Придав себе выражение человека, умеющего бодро встречать любую неприятность, я смело направился во Всекохудожник. Секретарь правления меня принял в своем неуютном кабинете. Он степенно сидел за большим столом и лениво читал газету «Футбол». Увидев меня, он подчеркнуто вежливо поздоровался и сказал:
— Садитесь, любезный друг!
Я сел.
Неохотно отложив газету, он медленно закурил папиросу, затянулся и сказал:
— Речь, дорогой друг, идет о вашей картине, которую вы около трех лет тому назад написали. Называлась она, как вы помните, «Докладчик в заводском клубе». Вы совершили, как теперь выяснилось, большую оплошность…
Я заметил, что он пытался говорить мужественно и утешительно.
— Вы написали картину на сшитом полотне, и этим нарушили существующие для художников технологические нормы.
— Что же вы предлагаете сделать? — спросил я его, пытаясь побороть в себе раздражение.
— Вернуть нам уплаченные деньги или, — минуту он молчал, потом с притворной бодростью сказал, — написать новую картину на цельном полотне.
— Работа моя, — сказал я, возбуждаясь, — была принята советом, участвовала на выставке, о ней имеются теплые газетные отзывы… И теперь, спустя почти три года, вы находите, что я нарушил несуществующие нормы! Какая нелепость! Подавайте в суд! — бросил я.
И, сухо попрощавшись, ушел.
Вечером я был у Грабаря и рассказал ему о нелепой судебной истории, затеянной Всекохудожником.
Грабарь меня внимательно выслушал, улыбнулся и успокоительно сказал:
— Я буду экспертом в вашем деле, успокойтесь. Они не правы.
Суд состоялся через несколько дней. С малограмотной, путаной речью выступил мой обвинитель — юрист Всекохудожника. Это был молодой человек с почти голым черепом и большим ртом. Художники говорили, что во Всекохудожник он пришел из крупного универмага.
После него с яркой речью выступил Грабарь.
Он рассказал суду, что за долгое время деятельности в музеях часто встречал картины, написанные на сшитых холстах. «Объясняется это, — добавил он, — тем, что художник во время работы, меняя композицию картины, вынужден расширить или уменьшить полотно, на котором он пишет. Холст грунтуется, шпаклюется, и это для живописи картины никакого ущерба не представляет».

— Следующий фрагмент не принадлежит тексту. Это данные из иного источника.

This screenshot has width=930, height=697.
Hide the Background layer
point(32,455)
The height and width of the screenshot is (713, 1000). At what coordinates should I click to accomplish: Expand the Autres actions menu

— Вам, суду, заявляю, — добавил он, повысив голос, — как бывший директор Третьяковской галереи и начальник реставрационной мастерской, что художник правильно поступил. И судить его не за что.
Суд в иске Всекохудожнику отказал.
Поправив галстук и нервно сутулясь, адвокат быстро ушел.
Я долго жал руку Игорю Эммануиловичу. На Масловку возвращались вместе, возбужденные и веселые.
В 1936 году в Музее западной живописи был устроен вечер, посвященный Эдуарду Мане.
На вечере выступили: А. Сидоров, И. Грабарь, А. Тихомиров и пишущий эти строки.
А. Сидоров дал живой и яркий образ великого импрессионистского мастера. Он показал его богатую душу и гениальные творческие черты. Его остроумие и тонкую иронию. Рассказал, какое огромное влияние Мане оказывал на своих друзей-художников. И закончил тем, что рассказал, как великий мастер одевался, весело разгуливал по бульварам и с жаром работал.
После А. Сидорова выступил И. Грабарь.
Свое выступление он провел на сплошном мажоре. Сразу начал о роли и значении импрессионизма для русской и советской живописи.
— Все то, — сказал он вдохновенно, — что мы знаем о современной живописи принадлежит этой великой, интернациональной и демократической школе. Импрессионизм освежил и обогатил современную живопись! Теперь каждый студент академии пишет а ля Мане, Сислей и Писсарро. Многие из молодых художников не знают, кому они обязаны своими знаниями.
Закончил он свое темпераментное выступление крылатой фразой: «Я рад, что живу в эпоху расцвета импрессионизма».
После Грабаря трудно было выступать, но Тихомиров и я, набравшись мужества, все же выступили. Тихомиров говорил о влиянии Эдуарда Мане и Клода Моне на немецкую современную живопись. Он отметил благотворное влияние этих мастеров на творчество молодых художников. Особенно он тепло отозвался о живописи даровитого вождя немецкого импрессионизма — Макса Либермана. «Многие из молодых немцев, — добавил он, — ездят в Париж, чтобы скопировать произведения вождей импрессионизма».